Now, implement a master function to build a naive Bayes classifier. Be sure to use the logarithmic probabilities to avoid underflow.

In [38]:
p_classes = dict(train_df['label'].value_counts(normalize=True))
p_classes2 = dict(train_df['label'].value_counts())

In [39]:
p_classes
p_classes2

{'spam': 605, 'ham': 590}

In [101]:
# Your code here
# 
def classify_doc(doc, class_word_freq, p_classes, V, return_posteriors=False):
    # doc = one of the texts in train_df
    # class_word_freq = 'dico' = word frequency dictionary for each class (ham or spam) for train_df
    # p_classes= count of occurences for each class in df_train
    # V total corpus words number
    # return whether doc is spam or ham 
    bag=bag_it(doc) # return a dictionary with the number of occurence of each word in doc.
    classes=[]  # initialize an empty list
    posteriors=[]   # initialize an empty list
    for class_ in dico.keys():  # loop over spam, ham 
        # will compute and compare the probabilities of the text being spam or ham )
        p=np.log(p_classes[class_])  # log of overall probability to find class_ (ham or spam) in train_df
        for word in bag.keys():  # loop over words in the text we need to classify as spam or ham
            # use laplacian smoothing formula to avoid division by zero
            # use logarithm of probabilities to avoid number too close to zero (add instead of multiply) 
            num = bag[word] + 1  # numerator = word freq in text + 1
            denom = dico[class_].get(word,0) + V  # word's frequency over all spam  + number of words in corpus
            p+=np.log(num/denom) # add the log of the probability of 'word' if the class is 'class_'
        classes.append(class_) # add class_ to the list classes 
        posteriors.append(p)  # add probability to the list posteriors
    if return_posteriors:
        print(posteriors)
    return classes[np.argmax(posteriors)]

In [102]:
# 'class_word_freq' was called 'dico' here
dico.keys()

dict_keys(['spam', 'ham'])

In [103]:
dico['spam'].get('capital')

1

In [104]:
V

6135

In [105]:
train_df.iloc[1]


text     Sunshine Quiz! Win a super Sony DVD recorder i...
label                                                 spam
Name: 1370, dtype: object

In [106]:
train_df['text'][1370]

'Sunshine Quiz! Win a super Sony DVD recorder if you canname the capital of Australia? Text MQUIZ to 82277. B'

In [107]:
bag=bag_it(train_df['text'][1370])

In [108]:
bag['DVD']

1

In [109]:
classify_doc(train_df['text'][1370], dico, p_classes, V, return_posteriors=True)

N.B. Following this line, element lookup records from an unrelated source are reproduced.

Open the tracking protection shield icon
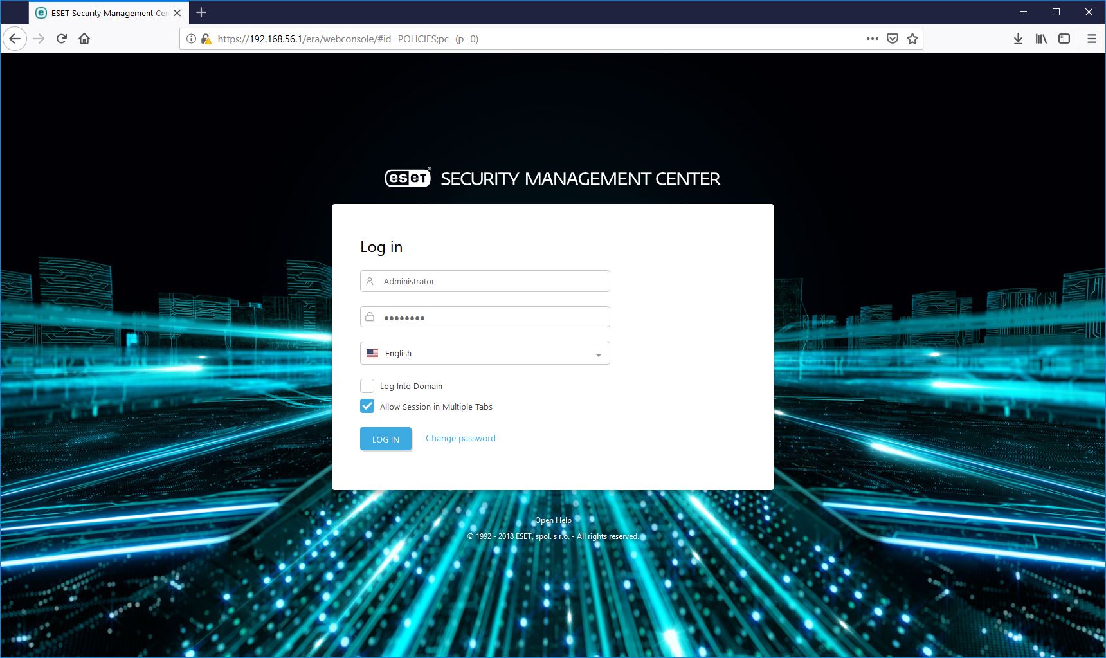click(892, 39)
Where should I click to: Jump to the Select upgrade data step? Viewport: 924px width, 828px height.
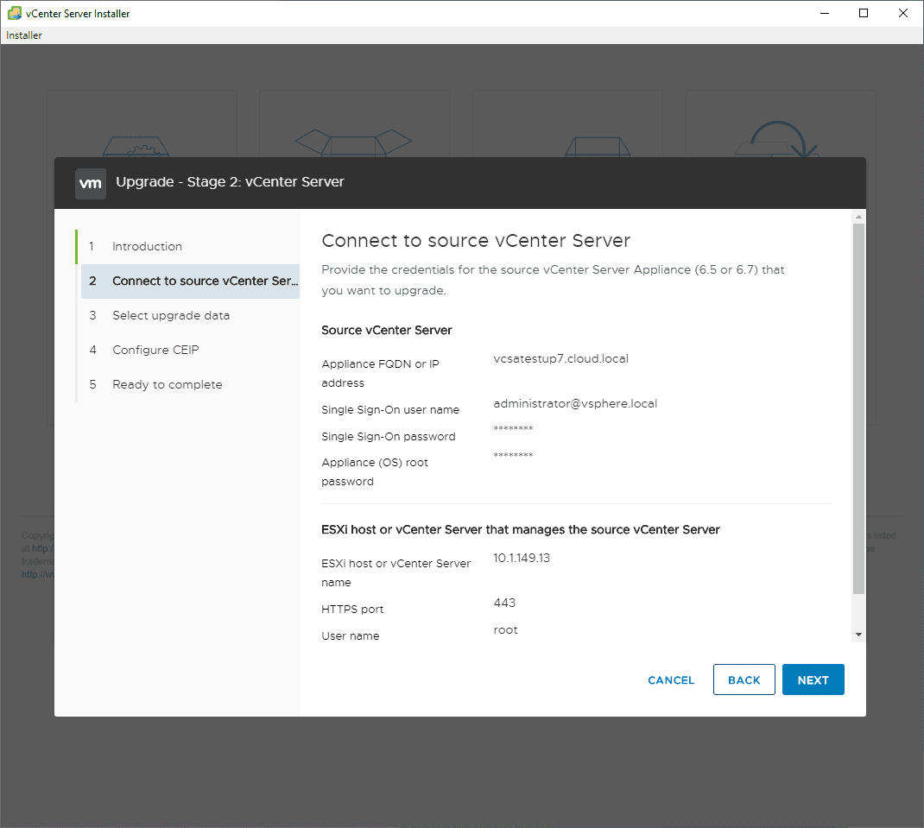click(171, 315)
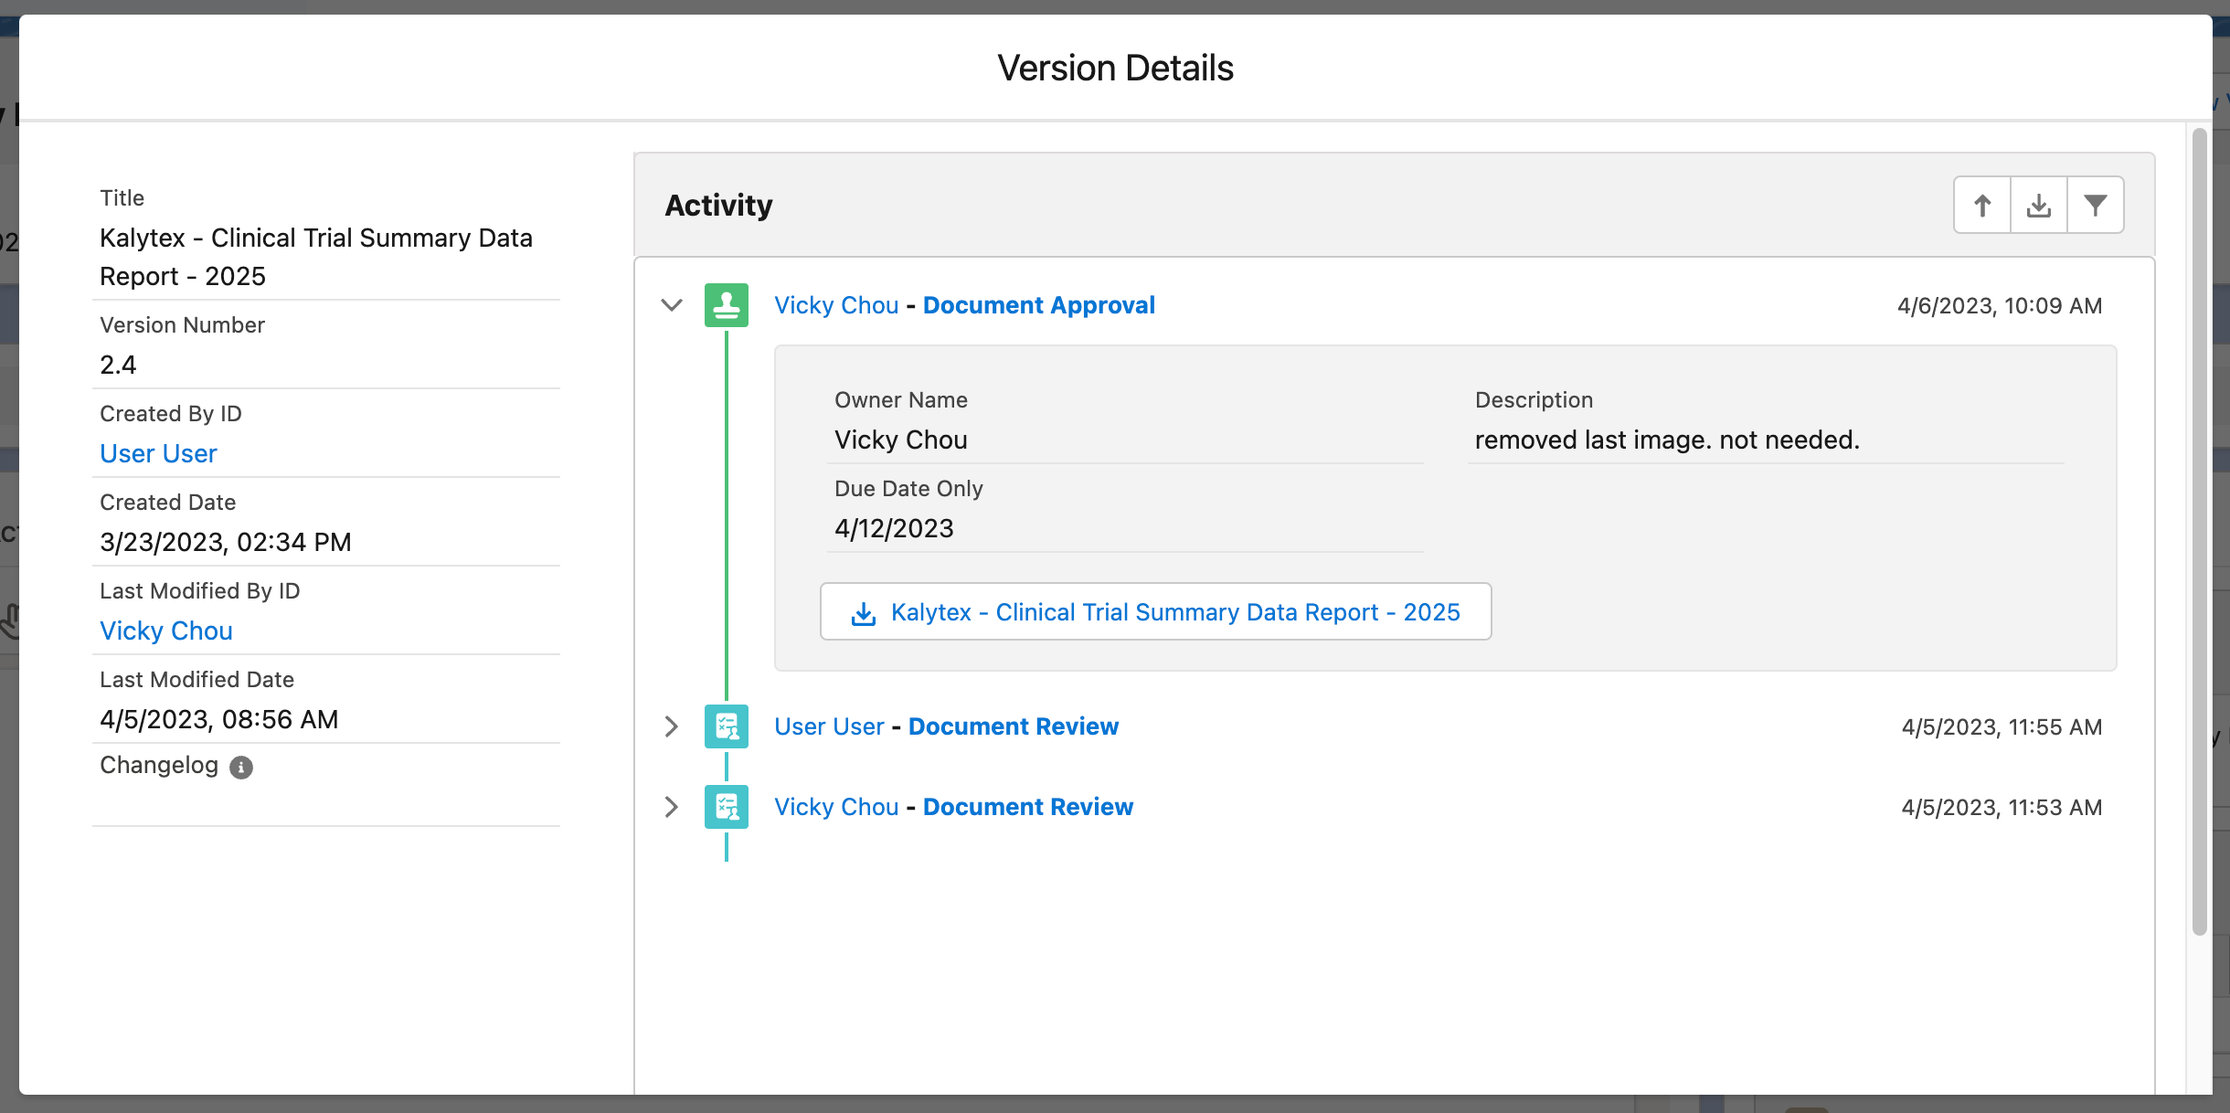The height and width of the screenshot is (1113, 2230).
Task: Open User User's Document Review link
Action: [x=1013, y=726]
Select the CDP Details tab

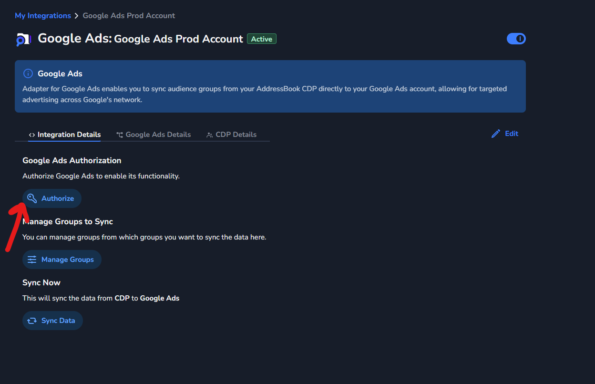[x=236, y=135]
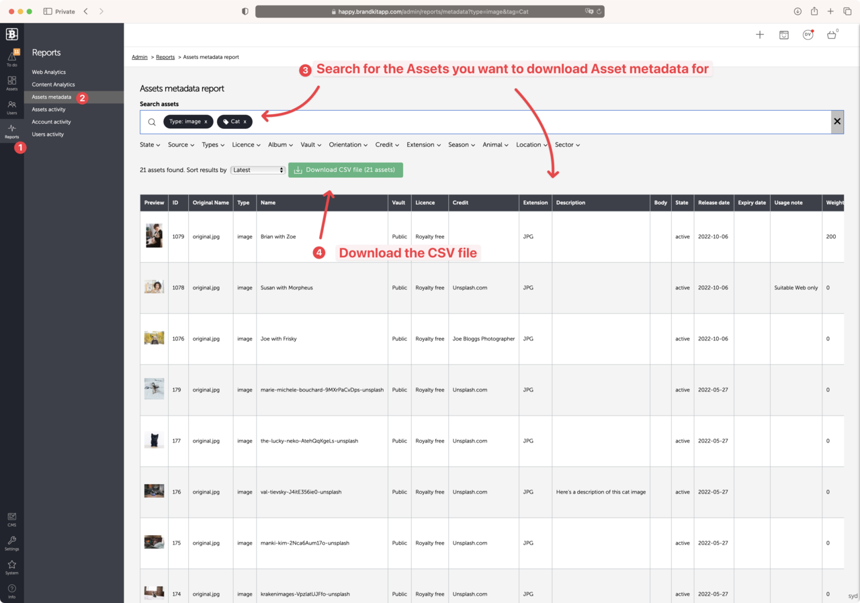The width and height of the screenshot is (860, 603).
Task: Open the System star icon
Action: pyautogui.click(x=11, y=567)
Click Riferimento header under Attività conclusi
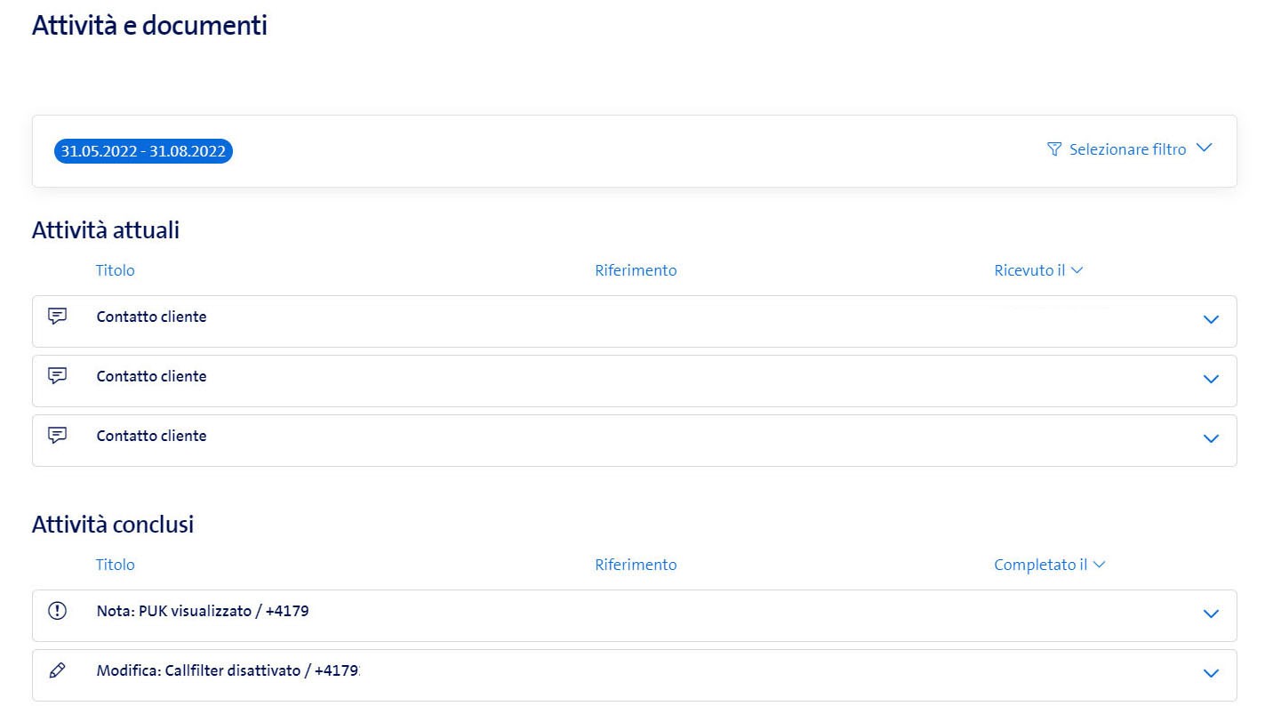Screen dimensions: 1265x706 (636, 565)
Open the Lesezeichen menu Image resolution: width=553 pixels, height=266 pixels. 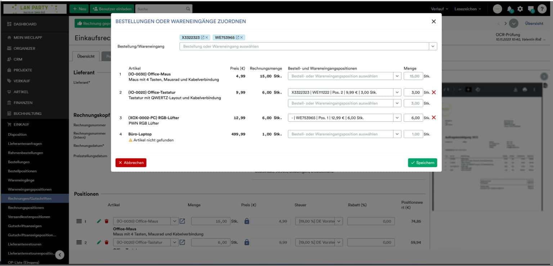click(x=468, y=9)
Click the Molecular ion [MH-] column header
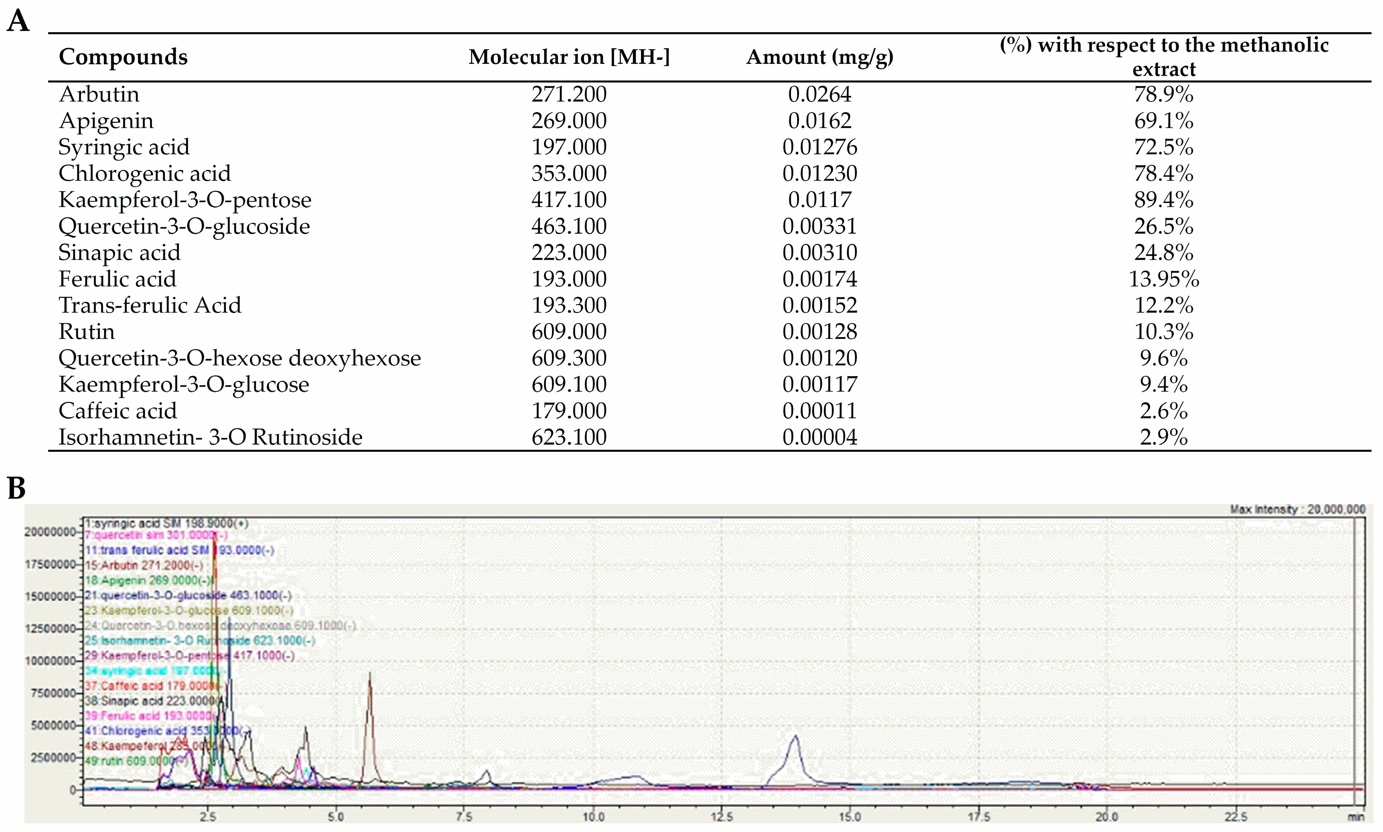The image size is (1383, 832). (569, 57)
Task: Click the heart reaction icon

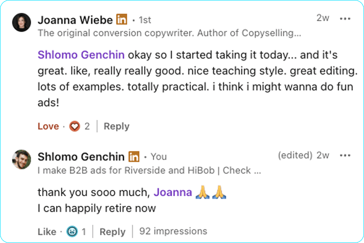Action: pos(74,126)
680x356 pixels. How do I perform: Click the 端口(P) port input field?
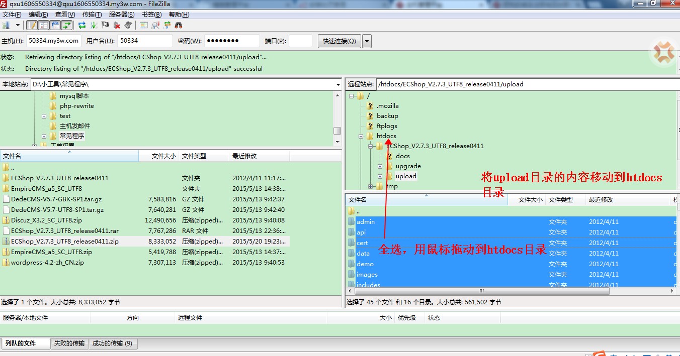pyautogui.click(x=300, y=41)
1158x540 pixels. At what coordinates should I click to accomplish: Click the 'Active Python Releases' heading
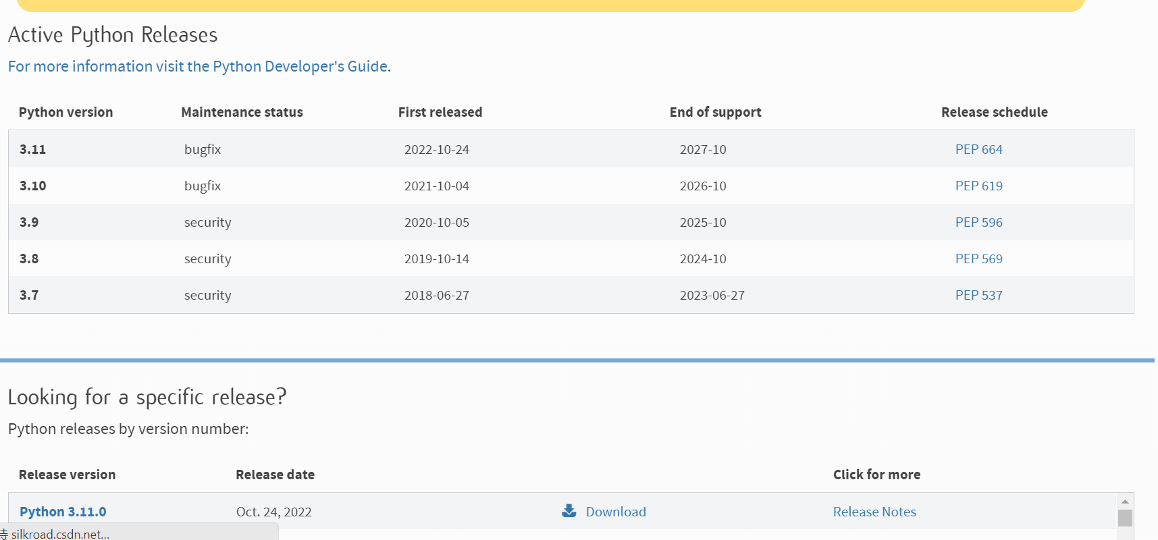point(113,34)
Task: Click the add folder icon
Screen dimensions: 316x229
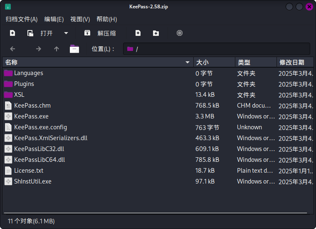Action: click(156, 33)
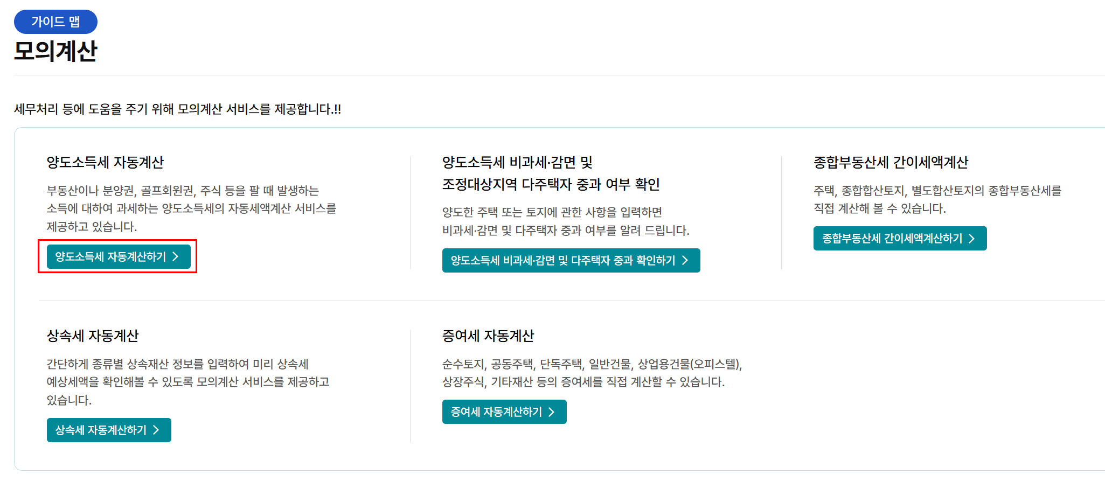
Task: Click the chevron inside 양도소득세 비과세·감면 확인하기 button
Action: click(x=686, y=260)
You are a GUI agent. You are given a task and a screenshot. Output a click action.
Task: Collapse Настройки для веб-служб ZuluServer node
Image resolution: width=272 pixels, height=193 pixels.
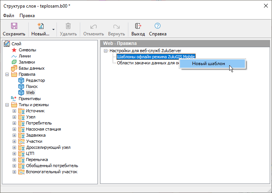pyautogui.click(x=106, y=51)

[-161.44646237173353, -161.37257336971908]


'ham'

## Test your classifier

Finally, test your classifier and measure its accuracy. Don't be perturbed if your results are sub-par; industry use cases would require substantial additional preprocessing before implementing the algorithm in practice.

In [110]:
X_train

Unnamed: 0,text
1276,ringtoneking 84484
1370,Sunshine Quiz! Win a super Sony DVD recorder i...
319,"As in missionary hook up, doggy hook up, stand..."
1246,FREE for 1st week! No1 Nokia tone 4 ur mob eve...
55,"Watching cartoon, listening music &amp; at eve..."
...,...
132,I know but you need to get hotel now. I just g...
1272,You have been specially selected to receive a ...
929,"As a SIM subscriber, you are selected to recei..."
1384,Camera - You are awarded a SiPix Digital Camer...


In [111]:
type(X_train)

pandas.core.frame.DataFrame

In [112]:
type(X_train['text'])

pandas.core.series.Series

In [113]:
# Your code here
y_hat_train = X_train['text'].map(lambda x: classify_doc(x, dico, p_classes, V))
residuals = y_train == y_hat_train
residuals.value_counts(normalize=True)

False    0.853556
True     0.146444
dtype: float64

## Level up (Optional)

Rework your code into an appropriate class structure so that you could easily implement the algorithm on any given dataset.

## Summary

Well done! In this lab, you practiced implementing Naive Bayes for document classification!